John Adams

John Adams

Composer

John Adams was born in Worcester, Massachusetts, and his early upbringing was steeped in the musical traditions of the postwar USA: playing the clarinet in a high-school marching band, discovering the classical repertoire at concerts by the Boston Symphony, and (in the late 1960s) studying composition at Harvard. Troubled by the rift that he observed between Boulezian modernism and the music (Jimi Hendrix, The Beatles, Bob Dylan) that defined his own generation's culture, he moved to San Francisco and evolved a personal musical language grounded in the teachings of John Cage, the emerging "minimalist" scene and the vibrant popular culture of the 1970s West Coast.
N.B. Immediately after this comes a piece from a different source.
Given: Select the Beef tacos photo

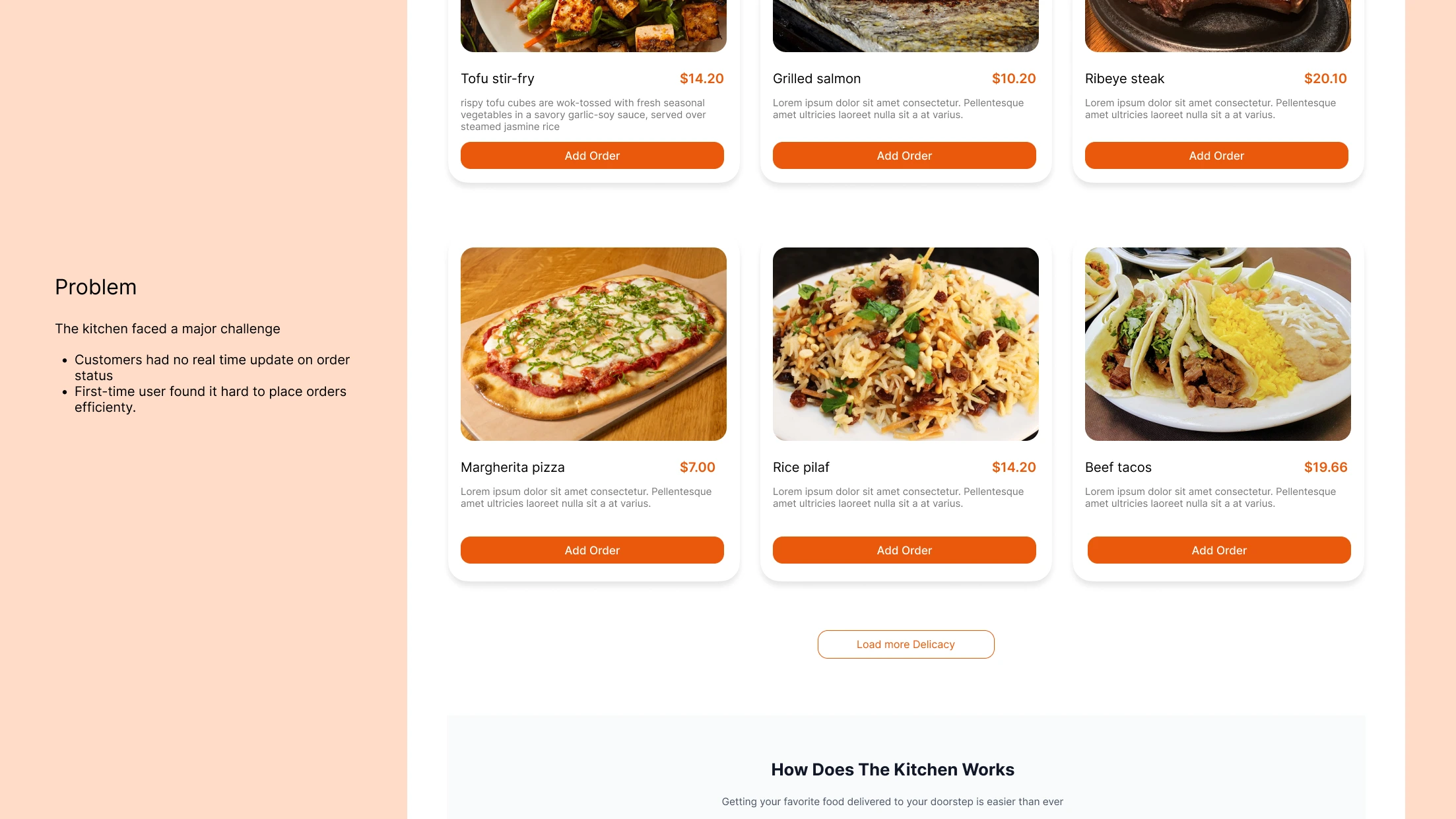Looking at the screenshot, I should [x=1218, y=344].
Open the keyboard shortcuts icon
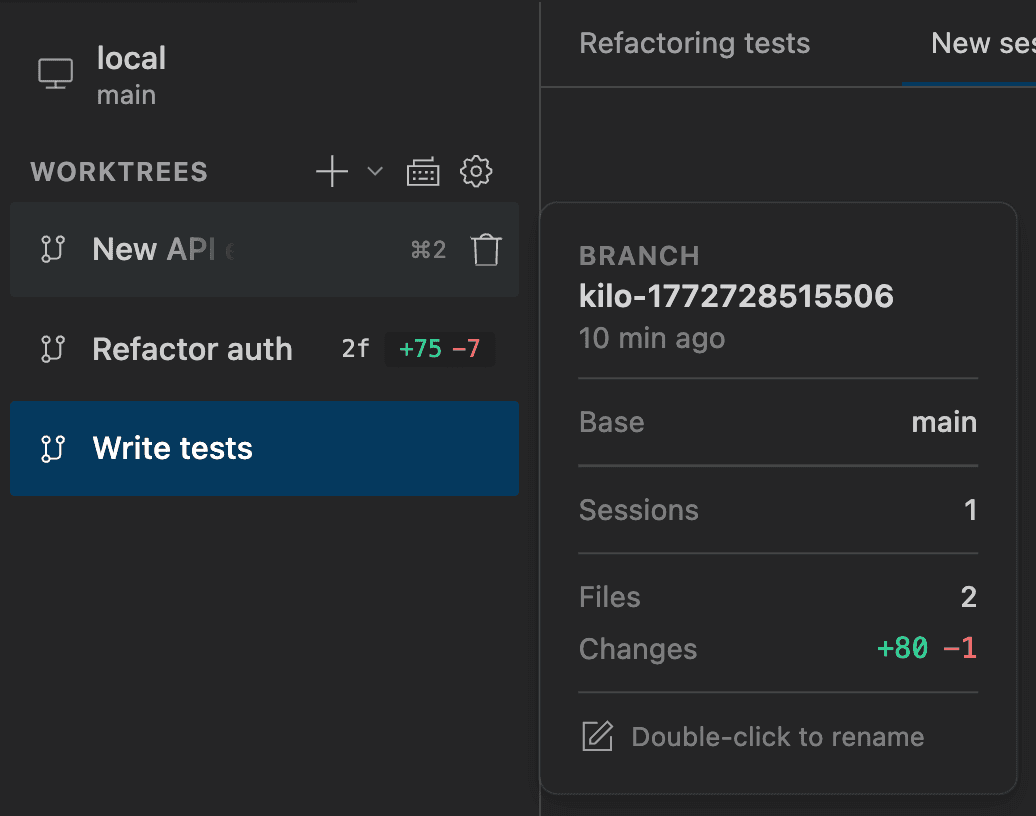This screenshot has width=1036, height=816. 423,171
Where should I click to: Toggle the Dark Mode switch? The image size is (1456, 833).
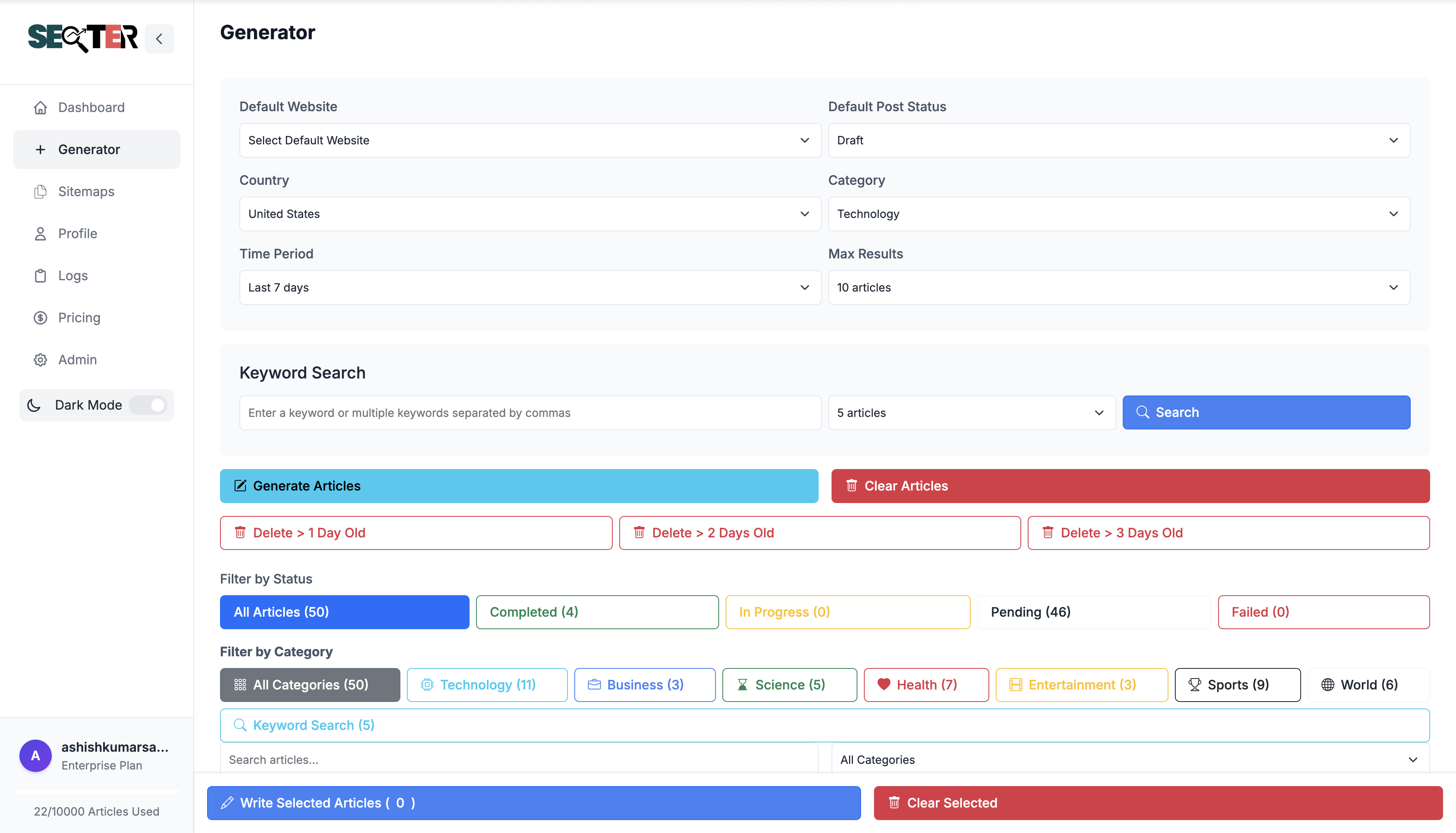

With the string septet Shaker Loops (1978), the choral symphony Harmonium (1981) and the symphonic triptych Harmonielehre (1985) he embraced classical forms on the largest scale. His 1987 opera Nixon in China and its successors The Death of Klinghoffer (1991) and Doctor Atomic (2005) took Adams's fascination with Americana - and his vivid but sophisticated musical language - into major opera houses, while the orchestral Short Ride in a Fast Machine (1986) has become an undisputed popular classic. In his eighth decade he continues to receive commissions from major orchestras and opera houses, with large scale works addressing themes as varied as the environment, feminism, 9/11 and the twin legacies of American pop culture and the European classical tradition.